Interface element items:
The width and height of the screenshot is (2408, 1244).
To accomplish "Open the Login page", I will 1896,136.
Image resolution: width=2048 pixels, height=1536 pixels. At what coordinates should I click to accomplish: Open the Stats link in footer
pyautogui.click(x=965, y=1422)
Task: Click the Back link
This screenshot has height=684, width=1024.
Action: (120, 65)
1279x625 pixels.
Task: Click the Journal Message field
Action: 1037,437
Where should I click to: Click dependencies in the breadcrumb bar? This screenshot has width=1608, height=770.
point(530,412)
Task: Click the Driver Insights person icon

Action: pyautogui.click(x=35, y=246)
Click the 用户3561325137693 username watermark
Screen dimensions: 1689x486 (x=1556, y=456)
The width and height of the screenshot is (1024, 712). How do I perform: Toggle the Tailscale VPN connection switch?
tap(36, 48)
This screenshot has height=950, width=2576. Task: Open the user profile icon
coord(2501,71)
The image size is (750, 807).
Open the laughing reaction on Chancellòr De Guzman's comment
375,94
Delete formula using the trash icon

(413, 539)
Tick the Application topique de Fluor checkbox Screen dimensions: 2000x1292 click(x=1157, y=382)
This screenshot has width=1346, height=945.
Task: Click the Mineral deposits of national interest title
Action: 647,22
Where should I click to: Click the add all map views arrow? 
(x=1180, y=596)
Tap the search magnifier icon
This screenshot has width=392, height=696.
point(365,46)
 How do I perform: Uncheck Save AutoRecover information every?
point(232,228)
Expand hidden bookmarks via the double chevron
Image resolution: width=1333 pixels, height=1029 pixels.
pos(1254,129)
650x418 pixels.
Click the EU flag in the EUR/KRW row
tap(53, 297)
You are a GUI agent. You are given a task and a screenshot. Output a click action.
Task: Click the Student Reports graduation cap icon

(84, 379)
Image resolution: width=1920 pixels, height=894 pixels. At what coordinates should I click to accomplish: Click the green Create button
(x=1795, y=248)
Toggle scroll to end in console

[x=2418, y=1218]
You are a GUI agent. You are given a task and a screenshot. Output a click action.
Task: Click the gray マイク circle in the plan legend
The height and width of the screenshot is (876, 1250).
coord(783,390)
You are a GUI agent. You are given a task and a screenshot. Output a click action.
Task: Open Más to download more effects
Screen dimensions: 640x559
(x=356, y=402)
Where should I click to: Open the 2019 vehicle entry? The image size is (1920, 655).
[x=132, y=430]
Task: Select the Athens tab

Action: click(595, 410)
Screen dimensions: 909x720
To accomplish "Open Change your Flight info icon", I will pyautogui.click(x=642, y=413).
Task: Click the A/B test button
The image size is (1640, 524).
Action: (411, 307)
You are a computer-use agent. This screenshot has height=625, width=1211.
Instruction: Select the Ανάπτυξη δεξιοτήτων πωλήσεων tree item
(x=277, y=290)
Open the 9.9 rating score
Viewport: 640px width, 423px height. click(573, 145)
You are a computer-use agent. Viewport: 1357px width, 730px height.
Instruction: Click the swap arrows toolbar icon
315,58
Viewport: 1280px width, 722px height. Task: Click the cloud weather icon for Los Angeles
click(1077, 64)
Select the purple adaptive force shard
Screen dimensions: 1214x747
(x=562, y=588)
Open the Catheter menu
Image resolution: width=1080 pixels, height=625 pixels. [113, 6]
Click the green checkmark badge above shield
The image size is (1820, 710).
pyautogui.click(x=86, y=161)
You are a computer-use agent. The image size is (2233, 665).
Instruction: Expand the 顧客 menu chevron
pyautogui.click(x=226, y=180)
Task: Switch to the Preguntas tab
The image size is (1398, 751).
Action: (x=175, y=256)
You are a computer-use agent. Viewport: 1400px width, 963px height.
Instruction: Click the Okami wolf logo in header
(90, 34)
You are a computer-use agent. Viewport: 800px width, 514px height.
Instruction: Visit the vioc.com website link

_The request_
Update the items above by replacing "computer-use agent" with "desktop agent" wherever it occurs, and leave every other word unchanged.

_Final answer_
The width and height of the screenshot is (2408, 1244).
To accomplish "Open the Login page", I will 1896,136.
Image resolution: width=2048 pixels, height=1536 pixels. At what coordinates should I click to accomplish: Open the Stats link in footer
pyautogui.click(x=965, y=1422)
Task: Click the Back link
This screenshot has height=684, width=1024.
Action: (120, 65)
1279x625 pixels.
Task: Click the Journal Message field
Action: 1037,437
Where should I click to: Click dependencies in the breadcrumb bar? This screenshot has width=1608, height=770.
point(530,412)
Task: Click the Driver Insights person icon

Action: pyautogui.click(x=35, y=246)
Click the 用户3561325137693 username watermark
Screen dimensions: 1689x486 (x=1556, y=456)
The width and height of the screenshot is (1024, 712). How do I perform: Toggle the Tailscale VPN connection switch?
tap(36, 48)
This screenshot has height=950, width=2576. Task: Open the user profile icon
coord(2501,71)
The image size is (750, 807).
Open the laughing reaction on Chancellòr De Guzman's comment
375,94
Delete formula using the trash icon

(413, 539)
Tick the Application topique de Fluor checkbox Screen dimensions: 2000x1292 click(x=1157, y=382)
This screenshot has width=1346, height=945.
Task: Click the Mineral deposits of national interest title
Action: 647,22
Where should I click to: Click the add all map views arrow? 
(x=1180, y=596)
Tap the search magnifier icon
This screenshot has width=392, height=696.
point(365,46)
 How do I perform: Uncheck Save AutoRecover information every?
point(232,228)
Expand hidden bookmarks via the double chevron
Image resolution: width=1333 pixels, height=1029 pixels.
pos(1254,129)
650x418 pixels.
Click the EU flag in the EUR/KRW row
tap(53, 297)
You are a GUI agent. You are given a task and a screenshot. Output a click action.
Task: Click the Student Reports graduation cap icon

(84, 379)
Image resolution: width=1920 pixels, height=894 pixels. At what coordinates should I click to accomplish: Click the green Create button
(x=1795, y=248)
Toggle scroll to end in console

[x=2418, y=1218]
You are a GUI agent. You are given a task and a screenshot. Output a click action.
Task: Click the gray マイク circle in the plan legend
The height and width of the screenshot is (876, 1250).
coord(783,390)
You are a GUI agent. You are given a task and a screenshot. Output a click action.
Task: Open Más to download more effects
Screen dimensions: 640x559
(x=356, y=402)
Where should I click to: Open the 2019 vehicle entry? The image size is (1920, 655).
[x=132, y=430]
Task: Select the Athens tab

Action: click(595, 410)
Screen dimensions: 909x720
To accomplish "Open Change your Flight info icon", I will pyautogui.click(x=642, y=413).
Task: Click the A/B test button
The image size is (1640, 524).
Action: (411, 307)
You are a desktop agent. This screenshot has height=625, width=1211.
Instruction: Select the Ανάπτυξη δεξιοτήτων πωλήσεων tree item
(x=277, y=290)
Open the 9.9 rating score
Viewport: 640px width, 423px height. click(573, 145)
You are a desktop agent. Viewport: 1357px width, 730px height.
Instruction: Click the swap arrows toolbar icon
315,58
Viewport: 1280px width, 722px height. Task: Click the cloud weather icon for Los Angeles
click(1077, 64)
Select the purple adaptive force shard
Screen dimensions: 1214x747
(x=562, y=588)
Open the Catheter menu
Image resolution: width=1080 pixels, height=625 pixels. [113, 6]
Click the green checkmark badge above shield
The image size is (1820, 710).
pyautogui.click(x=86, y=161)
You are a desktop agent. The image size is (2233, 665).
Instruction: Expand the 顧客 menu chevron
pyautogui.click(x=226, y=180)
Task: Switch to the Preguntas tab
The image size is (1398, 751).
Action: (x=175, y=256)
You are a desktop agent. Viewport: 1400px width, 963px height.
Instruction: Click the Okami wolf logo in header
(90, 34)
You are a desktop agent. Viewport: 800px width, 514px height.
Instruction: Visit the vioc.com website link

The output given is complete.